Alternating between these very different women, aged between their mid-teens and mid-sixties, cannot be easy. Apart from the quick costume changes, there are the variations of mood and pace. O'Connor finds that the show's music, composed by the Tashkent-born Australian Elena Kats-Chernin, helps to change the temperature and tempo. "At the end of each monologue you have to switch off that persona. She's done, finished, and like the treadmill on which the mother character constantly runs to try to keep up, there's no time to think what went wrong or what lines the audience didn't get; you've just got to go right into the next character.
"They're a wonderful mix of women, related in subtle ways to each other, and it's from them and in them - the sparks they produce - that I've found the energy. Zoe Struthers is the diva with the baggage and, oh boy, does she have lots of it. Alcoholic, addicted to drugs and making yet another comeback in big bat-wing sleeves and sequins. People are least used to the Australian bride-to-be character, Theresa McTerry, but they become accustomed to her and seem to empathise with what she's got herself into. It's the wit and the irony that distinguish Winsome Webster, the bridge-playing widow. If you don't find humour in this situation, you simply won't last; you'll be incapable of living through it."

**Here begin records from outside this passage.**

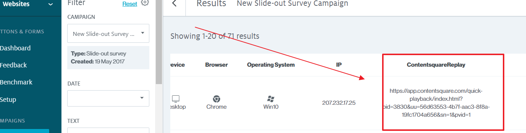Sort by the Operating System column header

[x=271, y=65]
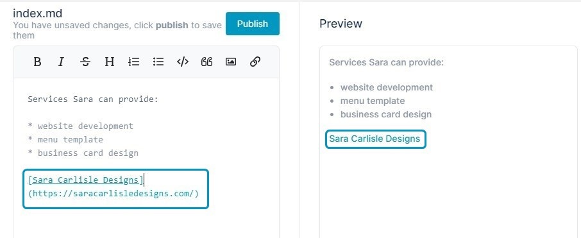
Task: Click the saracarlisledesigns.com URL in editor
Action: pos(114,194)
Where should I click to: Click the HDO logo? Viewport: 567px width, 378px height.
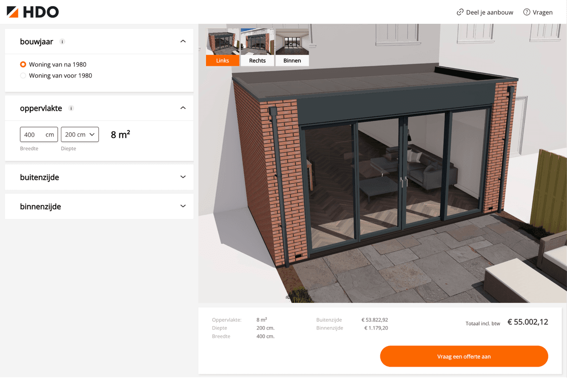coord(33,12)
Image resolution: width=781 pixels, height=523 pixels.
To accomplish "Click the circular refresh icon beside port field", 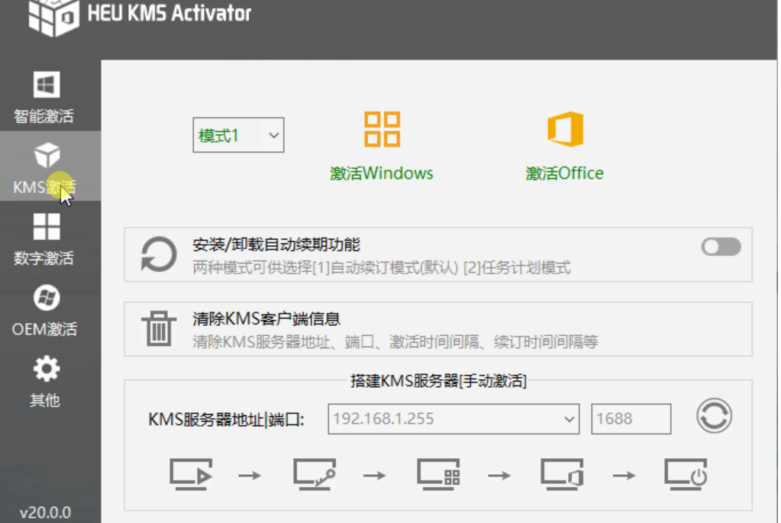I will pos(713,417).
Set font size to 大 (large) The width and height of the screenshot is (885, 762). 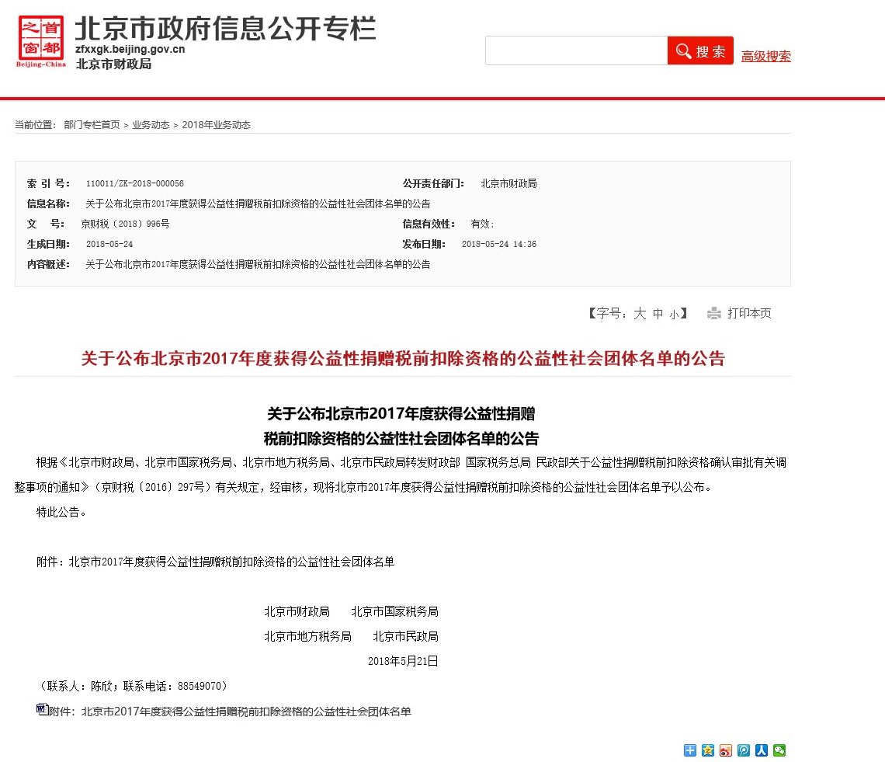coord(640,314)
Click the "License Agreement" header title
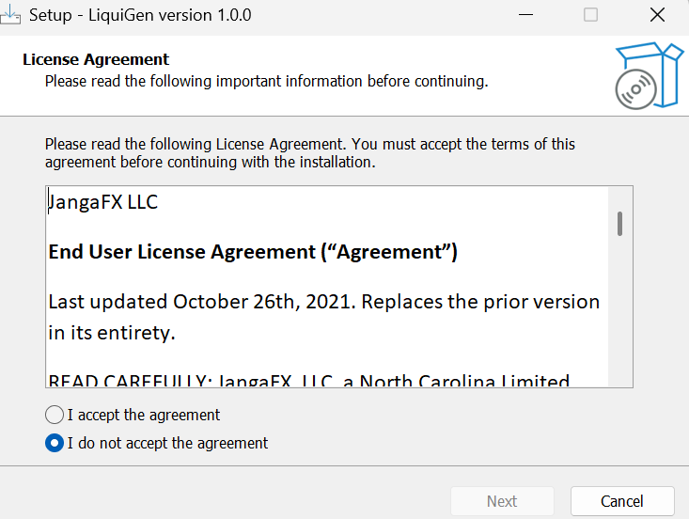 pos(96,59)
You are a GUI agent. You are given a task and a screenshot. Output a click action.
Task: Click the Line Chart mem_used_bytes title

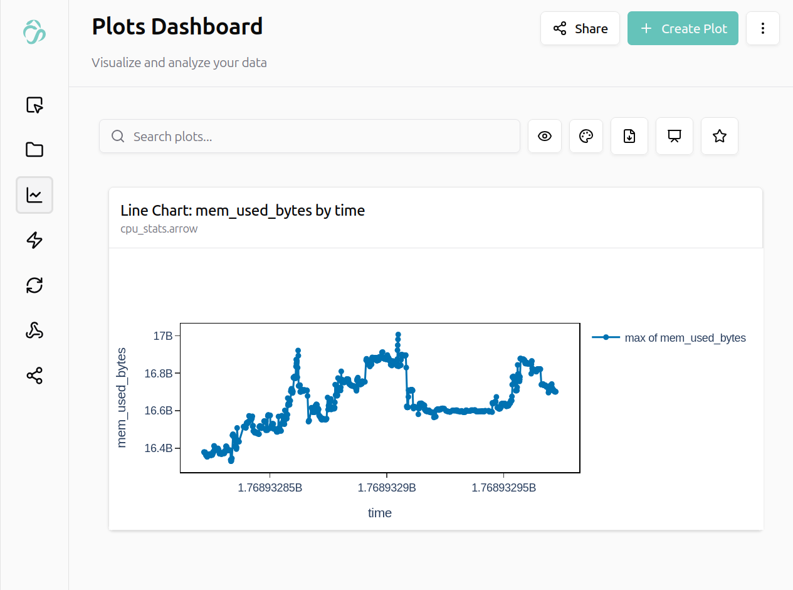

It must be lonely, when you're as sociable as O'Connor clearly is, doing a one-woman show. "Well, it's not a play, as I have no one to play with," she says. "I suppose it's as close to stand-up as I'm ever going to get. I can't sit and discuss lines or scenes, and, yes, it's sometimes terrifying and overwhelming. But I'm really close to my ladies. I listen to them, I talk in their voices while I'm getting made up, and they become each other's audience."
She and her saxophone-playing husband have homes in London and Australia, which is fortunate as she's just been booked by the English National Opera to play Brunhilde, the quirky cab-driver in Bernstein's On the Town - rehearsals start at the end of January. After her success as Nini Legs-in-the-Air in Baz Luhrmann's Moulin Rouge!, her next film role was as Ethel Merman singing "Anything Goes" in the Cole Porter movie De-Lovely with Kevin Kline, to be released here this autumn. She will then reprise Bombshells in Queensland before applying her talent for bringing a character to a larger-than-life existence, and her belting voice, to Peter Quilter's show on the life of Judy Garland, which opens in Australia next August. But she'll still be shadowed by her ladies, and she'd like to take them to America next.